I’m back home in Oklahoma after 10 days on the West Coast and catching up on my reading.

Here is one of those “quick” summer posts that tmatt — enjoying time with his grandchildren in Colorado — referenced earlier this week.

Religion figures in a lot of coverage of the Texas and Ohio mass shootings.

Here are five links related to that:

1. The Atlantic’s Emma Green is always worth reading.

Here, she explores “What Conservative Pastors Didn’t Say After El Paso.”

Some crucial paragraphs:

Christianity in America is wildly diverse, but this question, perhaps more than any other, has become a dividing line for churches today: In the midst of rising hatred, Christians cannot agree on what their prophetic role should be, and whether there are political solutions for America’s apparent recent uptick in overt violence and bigotry.

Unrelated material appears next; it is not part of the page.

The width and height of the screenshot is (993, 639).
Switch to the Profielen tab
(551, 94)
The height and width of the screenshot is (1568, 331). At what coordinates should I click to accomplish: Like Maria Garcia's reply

Some pastors, like Morriss, forcefully argue that America’s most powerful leaders, including President Donald Trump, have to be held responsible for their rhetoric and ideas, including vilifying Hispanics and immigrants, the very people mentioned in the manifesto allegedly connected to the El Paso shooting. “If you look at the current propaganda coming from Washington, you might believe that dark-skinned people, and certainly immigrants, ‘bad hombres,’ are the dangerous ones,” Morriss said. “This is not a foreigner issue. This is not an immigrant issue. This is the violence we have made a home for.”

But other pastors, including several influential mega-church leaders who have been strong supporters of the president, have pushed back on what they call the politicization of this and other shootings. “I think it is wrong to assign blame to any party or any candidate for this problem,” Robert Jeffress, the head pastor at First Baptist Church in Dallas and a member of Trump’s evangelical advisory council, told me. “This is the problem of evil.”